*** Begin section ***

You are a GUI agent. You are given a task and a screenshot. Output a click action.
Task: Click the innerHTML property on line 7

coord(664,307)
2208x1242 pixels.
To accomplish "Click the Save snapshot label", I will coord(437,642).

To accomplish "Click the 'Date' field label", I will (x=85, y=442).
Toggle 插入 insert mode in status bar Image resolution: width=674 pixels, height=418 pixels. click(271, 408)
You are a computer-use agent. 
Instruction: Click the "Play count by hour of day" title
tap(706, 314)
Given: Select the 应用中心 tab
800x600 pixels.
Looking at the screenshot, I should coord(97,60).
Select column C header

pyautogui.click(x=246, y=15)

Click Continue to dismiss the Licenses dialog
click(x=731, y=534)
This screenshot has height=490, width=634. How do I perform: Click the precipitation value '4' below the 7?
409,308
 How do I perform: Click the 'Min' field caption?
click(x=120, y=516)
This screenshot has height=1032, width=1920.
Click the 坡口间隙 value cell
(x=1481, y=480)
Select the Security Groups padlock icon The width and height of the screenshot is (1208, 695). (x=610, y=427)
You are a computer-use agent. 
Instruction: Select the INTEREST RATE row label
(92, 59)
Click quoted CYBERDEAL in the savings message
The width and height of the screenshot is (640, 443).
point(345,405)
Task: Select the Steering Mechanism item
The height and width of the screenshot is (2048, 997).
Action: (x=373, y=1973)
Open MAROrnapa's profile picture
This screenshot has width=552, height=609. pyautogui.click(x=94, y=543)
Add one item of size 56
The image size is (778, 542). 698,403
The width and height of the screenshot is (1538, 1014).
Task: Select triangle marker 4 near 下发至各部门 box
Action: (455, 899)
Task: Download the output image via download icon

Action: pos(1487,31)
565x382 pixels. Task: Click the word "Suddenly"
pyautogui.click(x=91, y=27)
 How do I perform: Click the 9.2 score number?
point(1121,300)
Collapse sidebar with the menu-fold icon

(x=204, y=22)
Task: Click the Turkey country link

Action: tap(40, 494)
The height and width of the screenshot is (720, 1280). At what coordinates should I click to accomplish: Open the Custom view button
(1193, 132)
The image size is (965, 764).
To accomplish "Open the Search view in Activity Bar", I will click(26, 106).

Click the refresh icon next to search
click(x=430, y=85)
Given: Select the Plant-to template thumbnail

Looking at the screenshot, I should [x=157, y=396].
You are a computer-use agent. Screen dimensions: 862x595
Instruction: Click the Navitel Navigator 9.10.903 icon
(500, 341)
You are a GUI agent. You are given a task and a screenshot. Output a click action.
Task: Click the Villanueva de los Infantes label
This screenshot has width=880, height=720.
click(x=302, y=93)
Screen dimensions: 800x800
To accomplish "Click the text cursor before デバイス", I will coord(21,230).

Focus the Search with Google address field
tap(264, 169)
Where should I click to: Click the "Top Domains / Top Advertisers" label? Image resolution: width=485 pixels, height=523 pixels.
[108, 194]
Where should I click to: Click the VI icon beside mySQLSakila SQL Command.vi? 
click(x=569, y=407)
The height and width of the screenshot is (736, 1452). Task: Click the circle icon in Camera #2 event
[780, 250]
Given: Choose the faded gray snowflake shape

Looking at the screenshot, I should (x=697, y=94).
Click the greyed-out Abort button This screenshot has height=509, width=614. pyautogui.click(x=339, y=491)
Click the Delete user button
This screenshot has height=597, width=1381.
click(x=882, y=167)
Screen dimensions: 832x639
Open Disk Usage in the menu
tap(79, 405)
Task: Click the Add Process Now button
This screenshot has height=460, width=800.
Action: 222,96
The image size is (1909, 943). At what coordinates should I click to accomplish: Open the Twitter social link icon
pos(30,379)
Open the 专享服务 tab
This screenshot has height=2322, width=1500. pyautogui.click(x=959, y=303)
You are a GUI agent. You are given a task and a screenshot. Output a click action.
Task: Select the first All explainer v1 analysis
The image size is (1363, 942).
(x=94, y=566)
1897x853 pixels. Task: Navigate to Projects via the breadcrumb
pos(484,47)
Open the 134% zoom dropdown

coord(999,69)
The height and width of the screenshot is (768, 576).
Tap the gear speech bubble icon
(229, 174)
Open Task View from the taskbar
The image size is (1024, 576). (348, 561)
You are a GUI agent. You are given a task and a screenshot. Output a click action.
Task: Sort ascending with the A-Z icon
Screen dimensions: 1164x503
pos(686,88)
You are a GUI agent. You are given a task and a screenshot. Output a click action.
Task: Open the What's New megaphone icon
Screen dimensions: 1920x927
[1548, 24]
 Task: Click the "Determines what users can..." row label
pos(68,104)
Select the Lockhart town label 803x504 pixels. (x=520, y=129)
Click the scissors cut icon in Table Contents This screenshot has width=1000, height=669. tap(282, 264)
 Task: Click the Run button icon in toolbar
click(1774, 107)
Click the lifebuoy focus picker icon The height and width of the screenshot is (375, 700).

*** End section ***

» Try it: All of the lines above must be returned exactly.

» Expected output:
You are a GUI agent. You are given a task and a screenshot. Output a click action.
Task: Click the innerHTML property on line 7

coord(664,307)
2208x1242 pixels.
To accomplish "Click the Save snapshot label", I will coord(437,642).

To accomplish "Click the 'Date' field label", I will (x=85, y=442).
Toggle 插入 insert mode in status bar Image resolution: width=674 pixels, height=418 pixels. click(271, 408)
You are a computer-use agent. 
Instruction: Click the "Play count by hour of day" title
tap(706, 314)
Given: Select the 应用中心 tab
800x600 pixels.
Looking at the screenshot, I should coord(97,60).
Select column C header

pyautogui.click(x=246, y=15)

Click Continue to dismiss the Licenses dialog
click(x=731, y=534)
This screenshot has height=490, width=634. How do I perform: Click the precipitation value '4' below the 7?
409,308
 How do I perform: Click the 'Min' field caption?
click(x=120, y=516)
This screenshot has height=1032, width=1920.
Click the 坡口间隙 value cell
(x=1481, y=480)
Select the Security Groups padlock icon The width and height of the screenshot is (1208, 695). (x=610, y=427)
You are a computer-use agent. 
Instruction: Select the INTEREST RATE row label
(92, 59)
Click quoted CYBERDEAL in the savings message
The width and height of the screenshot is (640, 443).
point(345,405)
Task: Select the Steering Mechanism item
The height and width of the screenshot is (2048, 997).
Action: (x=373, y=1973)
Open MAROrnapa's profile picture
This screenshot has width=552, height=609. pyautogui.click(x=94, y=543)
Add one item of size 56
The image size is (778, 542). 698,403
The width and height of the screenshot is (1538, 1014).
Task: Select triangle marker 4 near 下发至各部门 box
Action: (455, 899)
Task: Download the output image via download icon

Action: pos(1487,31)
565x382 pixels. Task: Click the word "Suddenly"
pyautogui.click(x=91, y=27)
 How do I perform: Click the 9.2 score number?
point(1121,300)
Collapse sidebar with the menu-fold icon

(x=204, y=22)
Task: Click the Turkey country link

Action: tap(40, 494)
The height and width of the screenshot is (720, 1280). At what coordinates should I click to accomplish: Open the Custom view button
(1193, 132)
The image size is (965, 764).
To accomplish "Open the Search view in Activity Bar", I will click(26, 106).

Click the refresh icon next to search
click(x=430, y=85)
Given: Select the Plant-to template thumbnail

Looking at the screenshot, I should [x=157, y=396].
You are a computer-use agent. Screen dimensions: 862x595
Instruction: Click the Navitel Navigator 9.10.903 icon
(500, 341)
You are a GUI agent. You are given a task and a screenshot. Output a click action.
Task: Click the Villanueva de los Infantes label
This screenshot has width=880, height=720.
click(x=302, y=93)
Screen dimensions: 800x800
To accomplish "Click the text cursor before デバイス", I will coord(21,230).

Focus the Search with Google address field
tap(264, 169)
Where should I click to: Click the "Top Domains / Top Advertisers" label? Image resolution: width=485 pixels, height=523 pixels.
[108, 194]
Where should I click to: Click the VI icon beside mySQLSakila SQL Command.vi? 
click(x=569, y=407)
The height and width of the screenshot is (736, 1452). Task: Click the circle icon in Camera #2 event
[780, 250]
Given: Choose the faded gray snowflake shape

Looking at the screenshot, I should (x=697, y=94).
Click the greyed-out Abort button This screenshot has height=509, width=614. pyautogui.click(x=339, y=491)
Click the Delete user button
This screenshot has height=597, width=1381.
click(x=882, y=167)
Screen dimensions: 832x639
Open Disk Usage in the menu
tap(79, 405)
Task: Click the Add Process Now button
This screenshot has height=460, width=800.
Action: 222,96
The image size is (1909, 943). At what coordinates should I click to accomplish: Open the Twitter social link icon
pos(30,379)
Open the 专享服务 tab
This screenshot has height=2322, width=1500. pyautogui.click(x=959, y=303)
You are a GUI agent. You are given a task and a screenshot. Output a click action.
Task: Select the first All explainer v1 analysis
The image size is (1363, 942).
(x=94, y=566)
1897x853 pixels. Task: Navigate to Projects via the breadcrumb
pos(484,47)
Open the 134% zoom dropdown

coord(999,69)
The height and width of the screenshot is (768, 576).
Tap the gear speech bubble icon
(229, 174)
Open Task View from the taskbar
The image size is (1024, 576). (348, 561)
You are a GUI agent. You are given a task and a screenshot. Output a click action.
Task: Sort ascending with the A-Z icon
Screen dimensions: 1164x503
pos(686,88)
You are a GUI agent. You are given a task and a screenshot. Output a click action.
Task: Open the What's New megaphone icon
Screen dimensions: 1920x927
[1548, 24]
 Task: Click the "Determines what users can..." row label
pos(68,104)
Select the Lockhart town label 803x504 pixels. (x=520, y=129)
Click the scissors cut icon in Table Contents This screenshot has width=1000, height=669. tap(282, 264)
 Task: Click the Run button icon in toolbar
click(1774, 107)
Click the lifebuoy focus picker icon The height and width of the screenshot is (375, 700).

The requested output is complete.